## DATA FOR ANALYSIS
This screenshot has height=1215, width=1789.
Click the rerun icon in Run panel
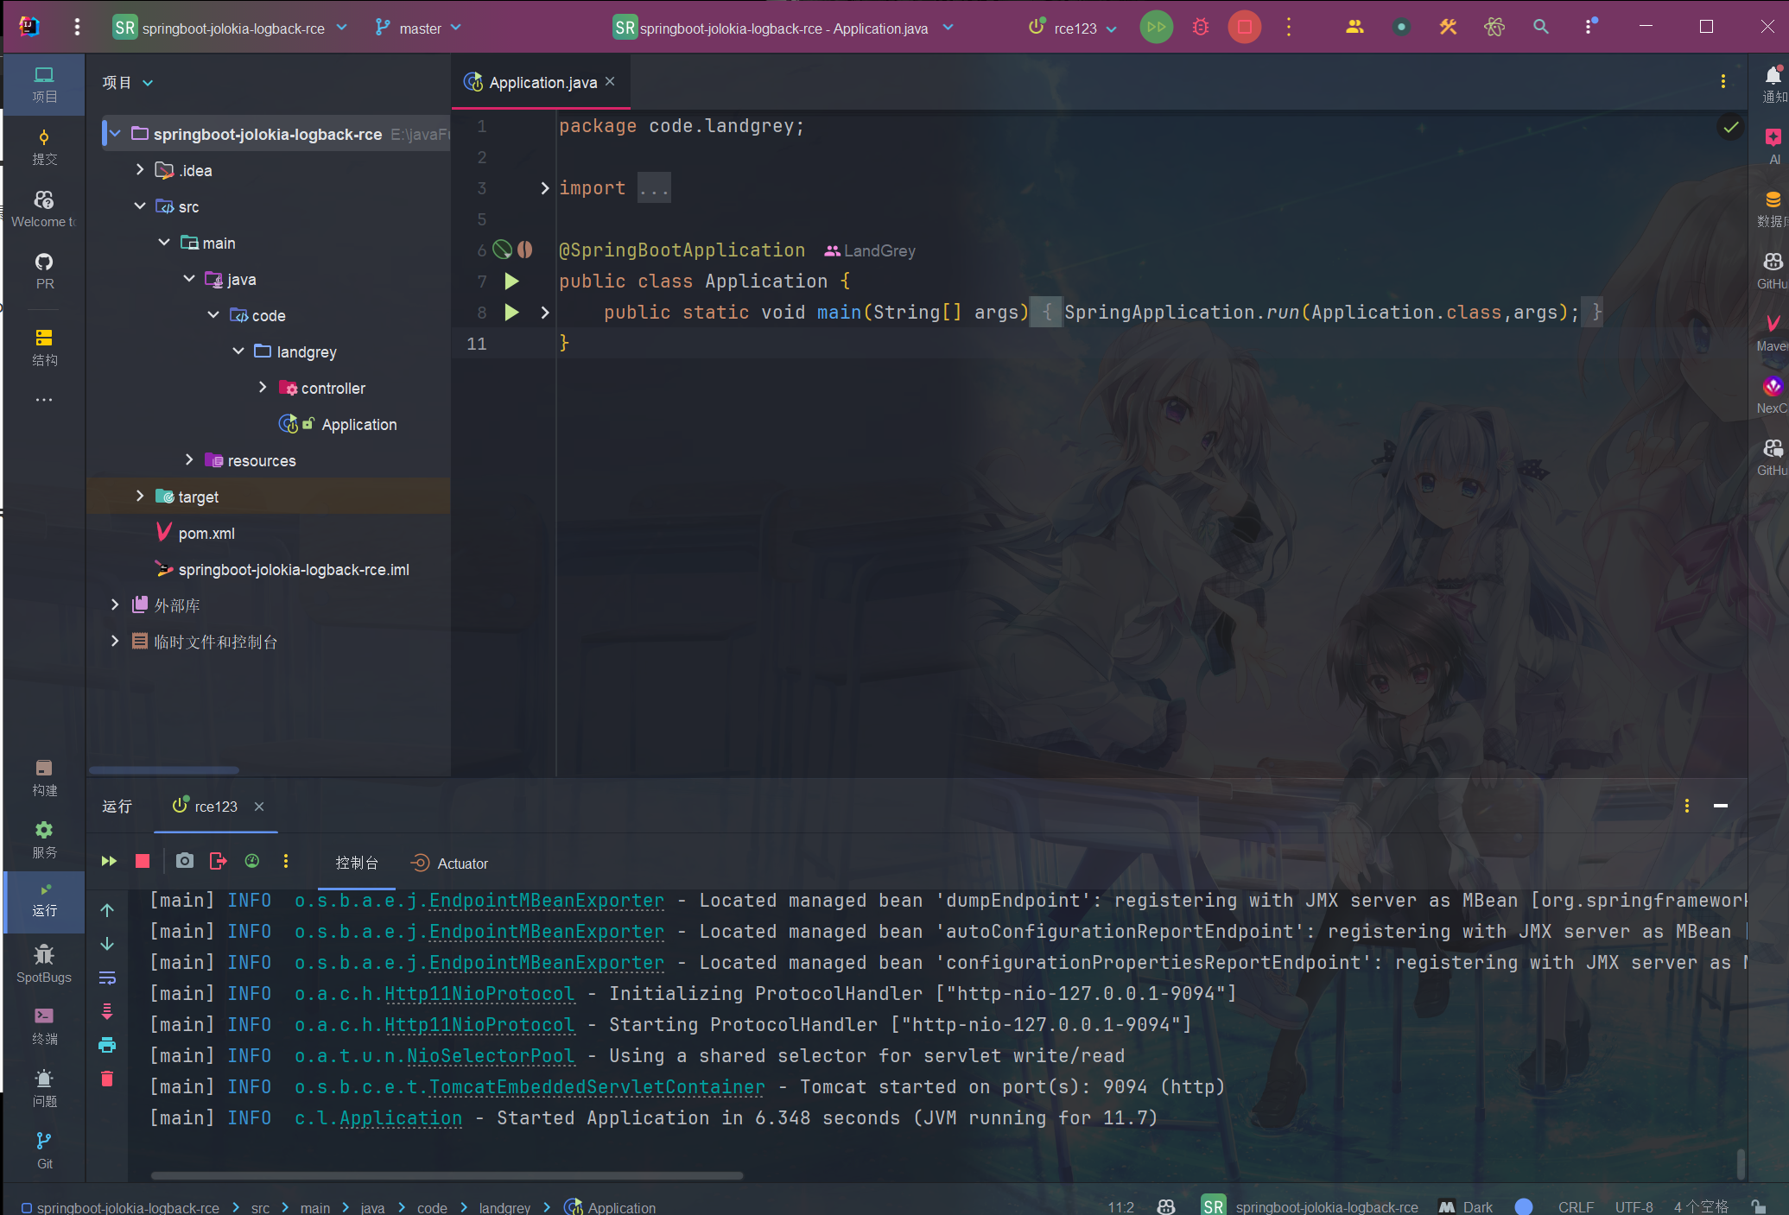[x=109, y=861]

* * *

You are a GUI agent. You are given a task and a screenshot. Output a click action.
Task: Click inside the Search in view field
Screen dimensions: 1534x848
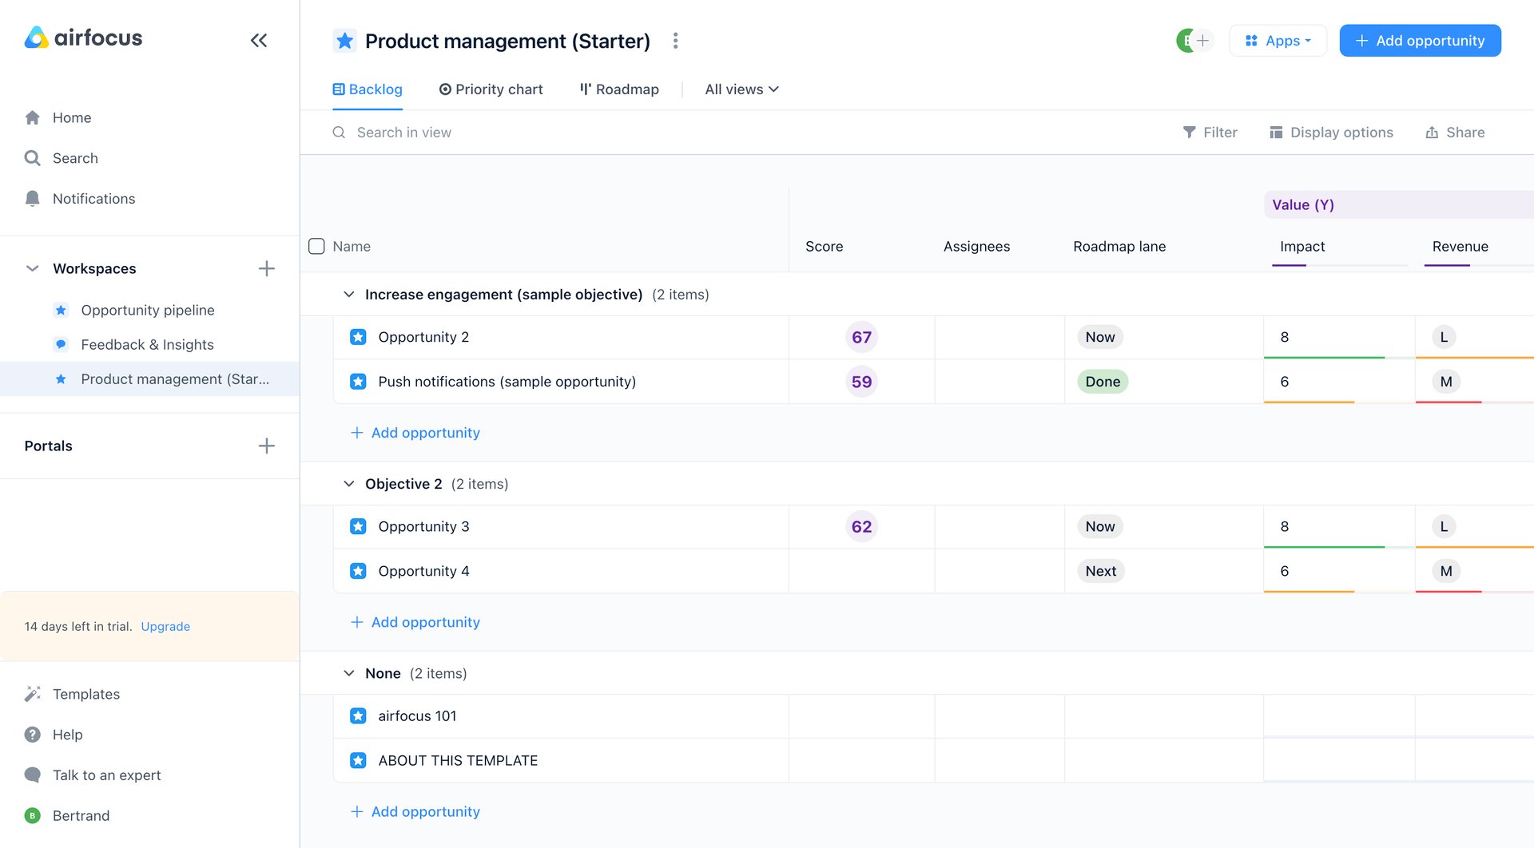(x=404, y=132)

## WORK INSTRUCTIONS
The answer must consist of each line in the entries above that includes "screenshot".

## SOLVED PROBLEM
This screenshot has height=1215, width=1789.
You are a GUI agent. You are given a task and a screenshot. Output a click action.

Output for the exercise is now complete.